■ Exercise instructions ■
Substitute "leftmost" for "rightmost" in the records from the line with "Click the rightmost book icon in the menu bar" up to and including the line with "Looking at the screenshot, I should point(193,140).", and give those lines with nothing else changed.

■ Records for the exercise ■

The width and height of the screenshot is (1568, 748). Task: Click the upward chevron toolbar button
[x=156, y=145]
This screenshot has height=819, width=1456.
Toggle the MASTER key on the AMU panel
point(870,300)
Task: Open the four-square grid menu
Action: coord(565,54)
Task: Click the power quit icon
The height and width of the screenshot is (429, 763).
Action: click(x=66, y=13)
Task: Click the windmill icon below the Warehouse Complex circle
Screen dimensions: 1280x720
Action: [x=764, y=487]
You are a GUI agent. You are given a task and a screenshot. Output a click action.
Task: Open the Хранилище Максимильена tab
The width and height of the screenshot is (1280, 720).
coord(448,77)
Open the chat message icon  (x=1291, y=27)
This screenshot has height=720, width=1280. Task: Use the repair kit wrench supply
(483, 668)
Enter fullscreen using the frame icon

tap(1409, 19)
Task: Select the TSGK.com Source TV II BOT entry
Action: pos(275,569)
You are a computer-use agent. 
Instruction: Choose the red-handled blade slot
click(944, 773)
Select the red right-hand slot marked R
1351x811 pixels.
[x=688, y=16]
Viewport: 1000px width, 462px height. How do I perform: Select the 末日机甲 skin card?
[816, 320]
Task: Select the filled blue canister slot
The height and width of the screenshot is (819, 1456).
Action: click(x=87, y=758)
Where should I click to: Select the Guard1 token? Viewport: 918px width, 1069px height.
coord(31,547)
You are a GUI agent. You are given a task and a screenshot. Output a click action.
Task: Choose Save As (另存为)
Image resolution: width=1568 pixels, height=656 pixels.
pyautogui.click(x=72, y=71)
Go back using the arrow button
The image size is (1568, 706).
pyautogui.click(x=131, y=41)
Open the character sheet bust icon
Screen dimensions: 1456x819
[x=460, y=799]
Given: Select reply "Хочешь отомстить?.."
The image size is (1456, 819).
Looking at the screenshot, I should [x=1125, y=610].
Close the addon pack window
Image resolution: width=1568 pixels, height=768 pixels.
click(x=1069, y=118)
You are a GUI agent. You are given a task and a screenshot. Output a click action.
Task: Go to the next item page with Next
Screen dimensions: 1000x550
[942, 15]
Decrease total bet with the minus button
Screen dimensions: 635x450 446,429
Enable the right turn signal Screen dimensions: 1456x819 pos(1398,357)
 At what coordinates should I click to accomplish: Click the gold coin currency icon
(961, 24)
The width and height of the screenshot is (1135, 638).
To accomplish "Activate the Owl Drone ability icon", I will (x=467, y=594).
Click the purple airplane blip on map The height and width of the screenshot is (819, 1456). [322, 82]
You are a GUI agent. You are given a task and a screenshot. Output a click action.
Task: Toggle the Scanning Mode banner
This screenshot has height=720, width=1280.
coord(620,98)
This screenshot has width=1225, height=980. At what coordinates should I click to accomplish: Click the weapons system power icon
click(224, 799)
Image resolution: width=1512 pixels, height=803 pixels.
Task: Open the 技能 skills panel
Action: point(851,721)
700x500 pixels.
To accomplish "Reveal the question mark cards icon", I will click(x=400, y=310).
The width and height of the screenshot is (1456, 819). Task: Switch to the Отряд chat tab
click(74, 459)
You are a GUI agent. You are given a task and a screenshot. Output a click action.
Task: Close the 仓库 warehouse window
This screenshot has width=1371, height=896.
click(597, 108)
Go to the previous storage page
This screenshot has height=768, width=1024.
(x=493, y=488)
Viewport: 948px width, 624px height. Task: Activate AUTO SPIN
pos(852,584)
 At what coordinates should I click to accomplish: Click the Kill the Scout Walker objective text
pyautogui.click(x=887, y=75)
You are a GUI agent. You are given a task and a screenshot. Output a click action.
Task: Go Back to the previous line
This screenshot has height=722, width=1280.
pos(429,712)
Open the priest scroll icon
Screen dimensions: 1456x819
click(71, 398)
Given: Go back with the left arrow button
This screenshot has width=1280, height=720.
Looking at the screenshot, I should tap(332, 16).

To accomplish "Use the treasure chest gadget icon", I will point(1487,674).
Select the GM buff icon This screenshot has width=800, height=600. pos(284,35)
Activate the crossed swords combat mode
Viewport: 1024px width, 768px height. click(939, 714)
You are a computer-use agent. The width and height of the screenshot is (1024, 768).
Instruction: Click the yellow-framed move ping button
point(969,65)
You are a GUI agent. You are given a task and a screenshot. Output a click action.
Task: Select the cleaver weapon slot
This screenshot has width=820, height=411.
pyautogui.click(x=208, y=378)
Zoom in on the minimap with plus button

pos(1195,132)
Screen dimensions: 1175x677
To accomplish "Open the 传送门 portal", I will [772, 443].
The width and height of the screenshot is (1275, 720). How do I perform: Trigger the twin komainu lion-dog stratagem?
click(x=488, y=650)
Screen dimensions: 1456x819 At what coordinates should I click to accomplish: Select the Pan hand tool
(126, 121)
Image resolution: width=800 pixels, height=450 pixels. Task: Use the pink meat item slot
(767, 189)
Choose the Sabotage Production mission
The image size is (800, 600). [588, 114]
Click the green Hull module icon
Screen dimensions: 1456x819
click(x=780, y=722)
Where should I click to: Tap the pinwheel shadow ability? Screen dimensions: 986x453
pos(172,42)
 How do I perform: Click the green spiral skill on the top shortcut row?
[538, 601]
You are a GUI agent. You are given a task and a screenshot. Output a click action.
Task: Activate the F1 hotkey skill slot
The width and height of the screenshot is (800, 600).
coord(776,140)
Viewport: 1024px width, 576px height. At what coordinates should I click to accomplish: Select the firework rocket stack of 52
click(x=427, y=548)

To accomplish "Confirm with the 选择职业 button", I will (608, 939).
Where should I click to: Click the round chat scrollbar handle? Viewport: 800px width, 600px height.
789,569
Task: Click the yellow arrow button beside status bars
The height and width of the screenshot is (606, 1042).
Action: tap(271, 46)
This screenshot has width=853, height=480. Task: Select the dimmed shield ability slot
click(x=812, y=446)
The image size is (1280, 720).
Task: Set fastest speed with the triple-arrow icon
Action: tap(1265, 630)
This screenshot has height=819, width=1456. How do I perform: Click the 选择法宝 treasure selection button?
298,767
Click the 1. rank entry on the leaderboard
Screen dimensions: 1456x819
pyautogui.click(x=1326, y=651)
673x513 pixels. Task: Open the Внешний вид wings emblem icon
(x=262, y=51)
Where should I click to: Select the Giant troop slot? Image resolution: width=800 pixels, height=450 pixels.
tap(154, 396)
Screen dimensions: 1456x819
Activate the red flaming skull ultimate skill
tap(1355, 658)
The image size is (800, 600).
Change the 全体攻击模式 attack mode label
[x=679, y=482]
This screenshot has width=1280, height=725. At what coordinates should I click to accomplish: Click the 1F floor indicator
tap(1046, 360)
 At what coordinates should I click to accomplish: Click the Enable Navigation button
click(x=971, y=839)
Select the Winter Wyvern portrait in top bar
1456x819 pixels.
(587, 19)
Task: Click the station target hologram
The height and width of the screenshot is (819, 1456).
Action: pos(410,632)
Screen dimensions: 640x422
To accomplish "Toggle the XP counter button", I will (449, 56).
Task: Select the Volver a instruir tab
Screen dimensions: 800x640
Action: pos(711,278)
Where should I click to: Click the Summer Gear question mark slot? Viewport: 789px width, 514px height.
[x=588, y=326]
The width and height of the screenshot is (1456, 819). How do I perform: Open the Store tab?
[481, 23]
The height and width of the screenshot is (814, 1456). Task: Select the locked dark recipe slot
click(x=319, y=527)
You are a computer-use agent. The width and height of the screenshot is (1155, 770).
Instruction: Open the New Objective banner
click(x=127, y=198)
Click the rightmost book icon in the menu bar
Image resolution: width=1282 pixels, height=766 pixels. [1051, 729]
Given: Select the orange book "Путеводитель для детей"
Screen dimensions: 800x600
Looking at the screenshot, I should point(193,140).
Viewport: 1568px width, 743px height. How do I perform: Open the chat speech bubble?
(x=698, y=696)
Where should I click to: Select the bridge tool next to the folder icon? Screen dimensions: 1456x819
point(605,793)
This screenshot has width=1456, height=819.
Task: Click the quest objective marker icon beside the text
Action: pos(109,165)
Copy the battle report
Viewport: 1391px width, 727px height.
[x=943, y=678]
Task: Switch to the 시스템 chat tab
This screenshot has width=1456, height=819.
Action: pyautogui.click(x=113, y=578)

■ Exercise answer ■
Click the leftmost book icon in the menu bar
Image resolution: width=1282 pixels, height=766 pixels. [1051, 729]
Given: Select the orange book "Путеводитель для детей"
Screen dimensions: 800x600
Looking at the screenshot, I should point(193,140).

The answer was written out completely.